Bernard Mazoyer. Revisiting human hemispheric specialization with neuroimaging
 
Date: Mar 07, 2013

What: Revisiting human hemispheric specialization with neuroimaging

Where: BCBL auditorium

Who: Bernard Mazoyer, Groupe d’Imagerie Neurofonctionnelle, UMR5296 CNRS, CEA, Université de Bordeaux, France

When: 12 noon


Hemispheric Specialization (HS) is a hemisphere-dependent relationship between a cognitive function and a set of brain structures. It includes both the hosting by a given hemisphere of specialized networks that have unique functional properties and mechanisms that enable the inter-hemispheric coordination necessary for efficient cognitive processing. Long derived from neuropsychological and behavioral observations, our knowledge of HS is currently being profoundly modified by cutting-edge neuroimaging research both on the neural implementation of HS for language and spatial attention across development, and on the analysis of interactions between brain regions within and across hemispheres.

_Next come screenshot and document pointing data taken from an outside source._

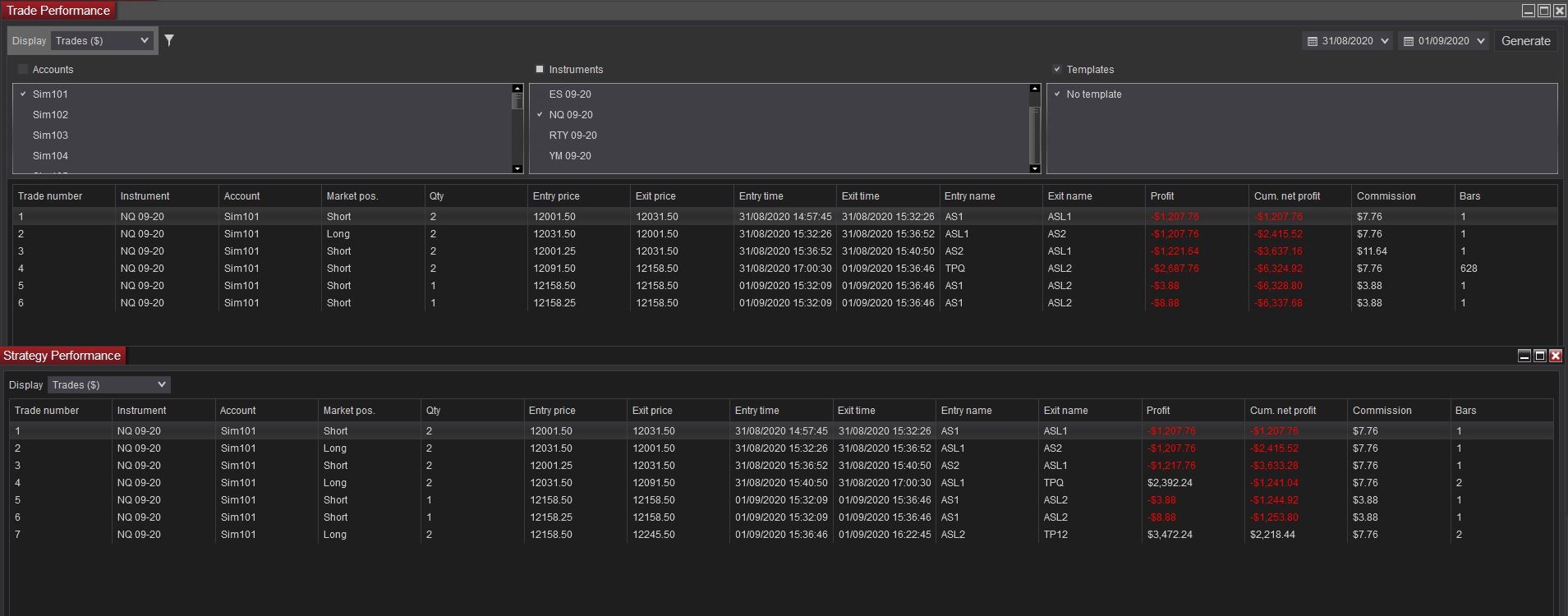This screenshot has height=616, width=1568.
Task: Close the Strategy Performance window
Action: coord(1556,356)
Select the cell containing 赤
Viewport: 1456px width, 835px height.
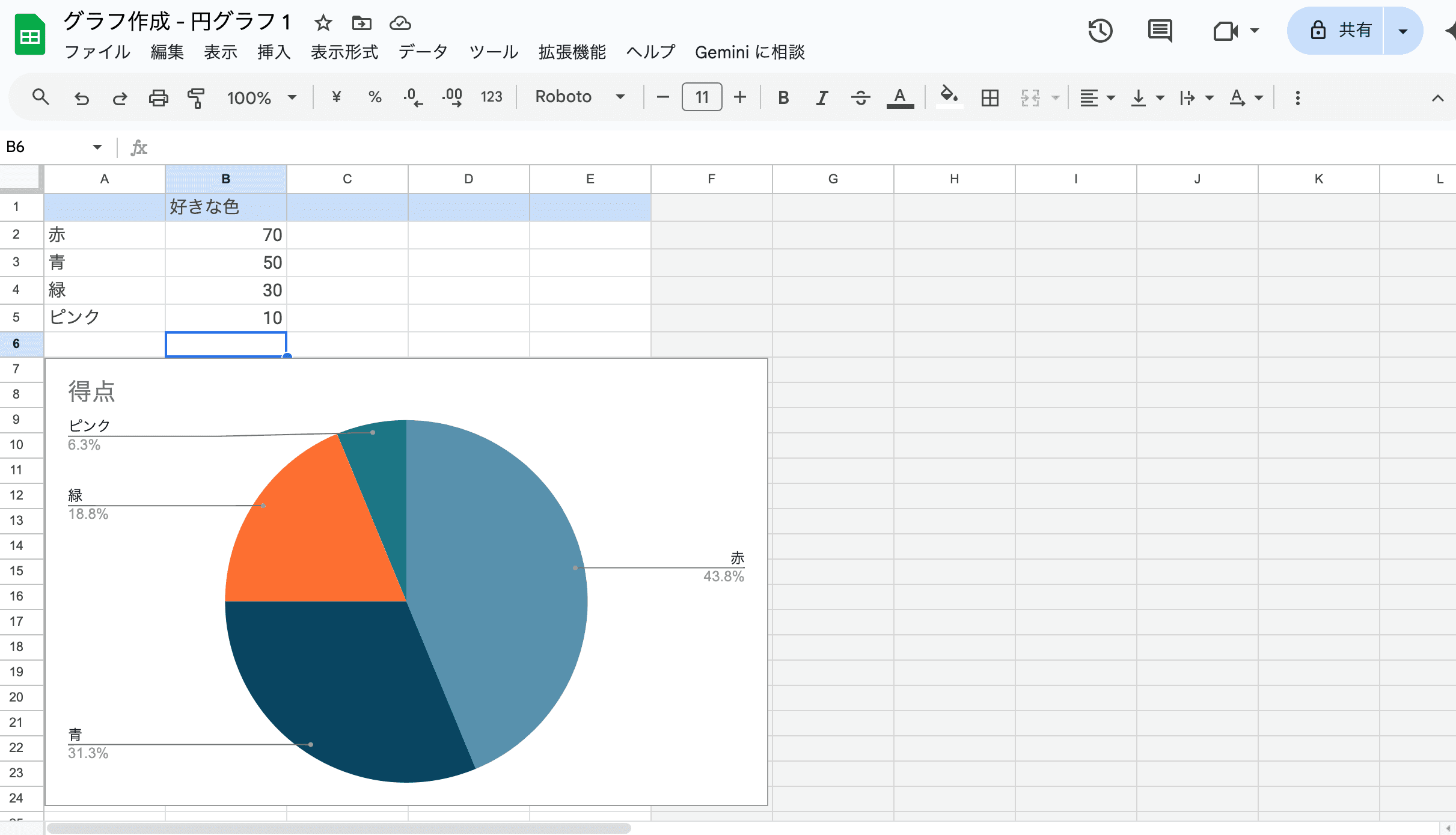pyautogui.click(x=104, y=234)
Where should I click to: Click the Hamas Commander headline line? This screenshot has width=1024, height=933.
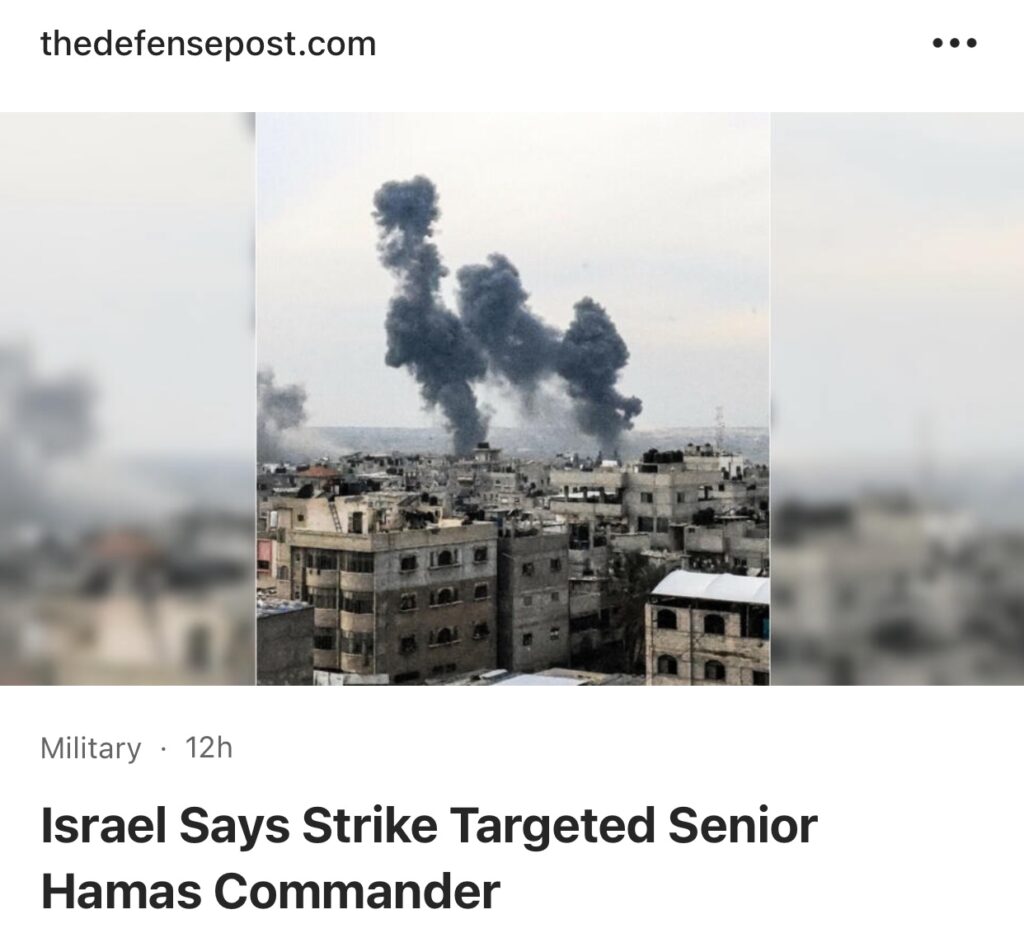[270, 891]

HS is supported by anatomical asymmetries of GM and WM, some of which are in place at birth. These asymmetries are more heritable than handedness, which argues against a simple single gene model for HS transmission. Functional asymmetries that support HS emerge throughout development as the result of dynamic decrease in inter-hemispheric connectivity and increase of intra-hemispheric connectivity. Maturational increase in asymmetry, observed for both RH lateralization of visuo-spatial functions and LH lateralization for language, appears essential to the development of efficient cognitive networks; its defect is associated with developmental pathologies such as dysphasia and autism. Inter-hemispheric inhibition appears as a key component of the setting up of HS organization as revealed by DCM research on motor HS and the beneficial effect of suppressive rTMS over the minor (as opposed to dominant) hemisphere on recovery of lesions of motor, language and attention networks. Recent developments in network-based connectivity analysis show that HS of cognitive functions is supported by hard-wired networks of anatomical and intrinsic connectivity and by dynamic temporal changes in homotopic areas connectivity. These new findings enlighten the fundamental role of lateralization in the large-scale architecture of the human brain, whose ontogenesis has begun to be investigated with genetic-heritability brain mapping.